La trajectoire de l'économie américaine face à l'augmentation des droits de douane

Les politiques tarifaires peuvent entraîner une stagflation aux États-Unis et une contraction dans d'autres pays, et compliquer les décisions monétaires de la Réserve fédérale.

Le 2 avril, l’administration Trump a annoncé une série de droits de douane d’envergure, plus agressifs que ce que beaucoup avaient anticipé. Puis, le 9 avril, l'administration a annoncé une pause de 90 jours sur la majorité des nouveaux “droits de douane réciproques” spécifiques à certains pays. Cependant, la logique de représailles mutuelles a entraîné une nouvelle escalade des droits de douane sur les importations américaines en provenance de Chine, et réciproquement.

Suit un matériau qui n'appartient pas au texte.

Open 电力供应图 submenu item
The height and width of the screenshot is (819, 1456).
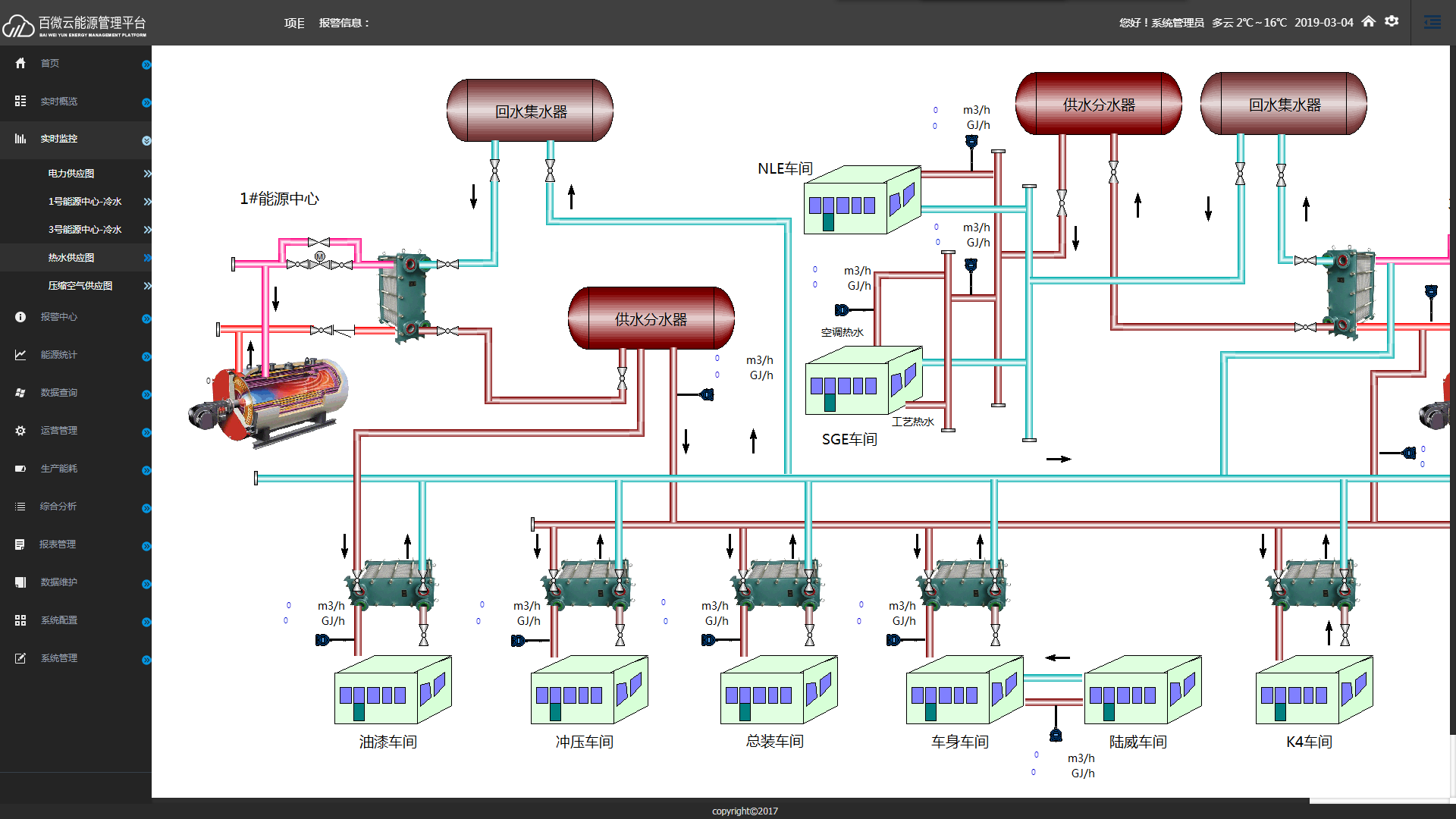71,174
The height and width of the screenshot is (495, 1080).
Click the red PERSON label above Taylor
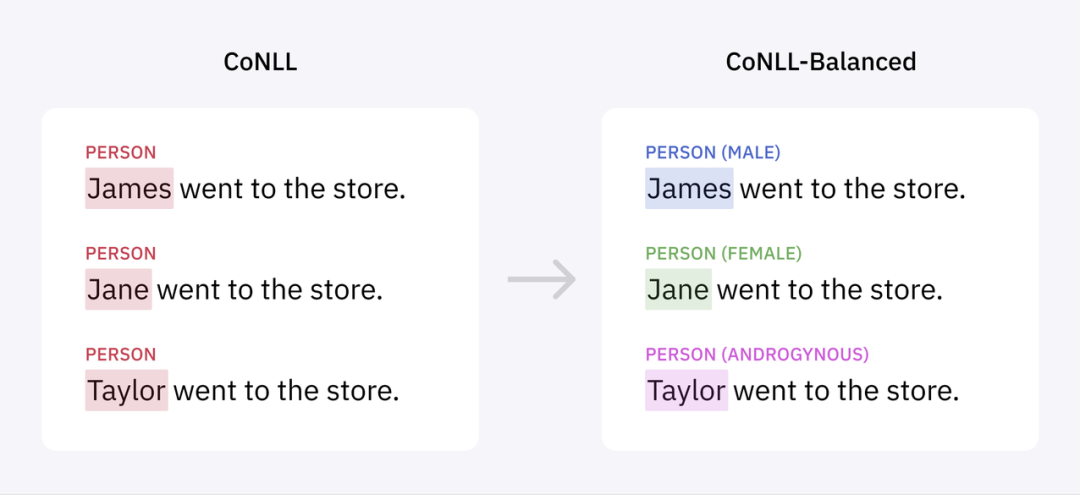tap(121, 355)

Le président Donald Trump a régulièrement souligné le déficit commercial comme étant le reflet de pratiques commerciales injustes menées par d'autres pays au détriment des États-Unis. De nombreux investisseurs, entreprises et dirigeants mondiaux ont été surpris par la volonté apparente de l’administration de tolérer les perturbations économiques à court terme et la volatilité des marchés, dans l’espoir de provoquer des changements durables dans les dynamiques du commerce mondial. Cette trêve de 90 jours ouvre une fenêtre pour la désescalade et les négociations, mais l’orientation générale demeure évidente : une hausse durable des droits de douane semble inévitable.

Si le plan tarifaire est mis en œuvre tel qu’annoncé initialement, ses effets à court terme seront vraisemblablement stagflationnistes sur le plan intérieur et récessifs à l’échelle mondiale. Pourtant, la Réserve fédérale pourrait se heurter à des difficultés pour abaisser vigoureusement les taux d’intérêt, en raison d’un ajustement haussier des prix intérieurs jugé préoccupant. Ces politiques devraient avoir un effet déflationniste sur le reste du monde, réduisant ainsi les contraintes pesant sur les banques centrales hors des États-Unis pour abaisser leurs taux d'intérêt.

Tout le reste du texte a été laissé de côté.